By the end of 2014, J.Hilburn expects to double its distributors—known as stylists—hitting the 7,000 mark. What’s behind the company’s success? According to CEO Hil Davis, it comes down to two things: the company’s value proposition for its customers and its value proposition for its stylists. “If you own these two things, you’re going to build a successful business,” Davis says.
Hil Davis |
Veeral Rathod |
For the customer, that means getting the best product for the money. J.Hilburn uses custom Italian fabrics—the same quality as Armani or other high-end brands. But the shirts start at $89.
And when it comes to stylists, the company really listens. J.Hilburn defaults to the stylists when they tell executives what they need. “We realize that they’re not just a distribution channel, they’re our brand. They’re our stores. If you start looking at the stylists like that, it changes the way you think,” Davis says.

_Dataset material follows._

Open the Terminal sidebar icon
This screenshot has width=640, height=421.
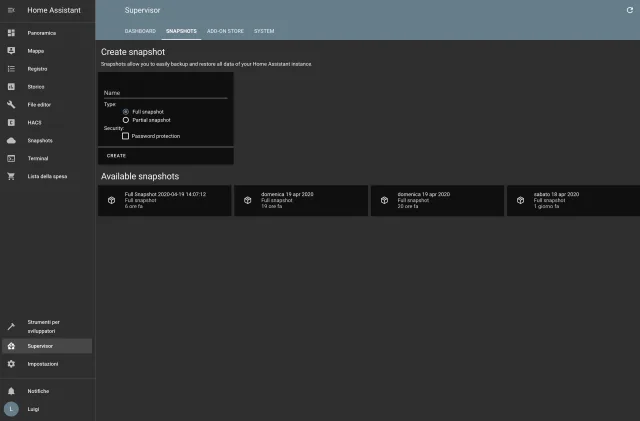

Maintaining Davis’ two value propositions is harder than it looks. “It’s expensive,” he says. One thing that sets J.Hilburn apart from other direct sales companies is that it spends more on product. “Our profit margin is 60 percent,” he says. “Then you take 35 percent for commissions, and you have 25 percent left over. Most direct sales companies have 35 percent left over because their products are marked up more.” At the end of the day, J.Hilburn has less to reinvest in the company.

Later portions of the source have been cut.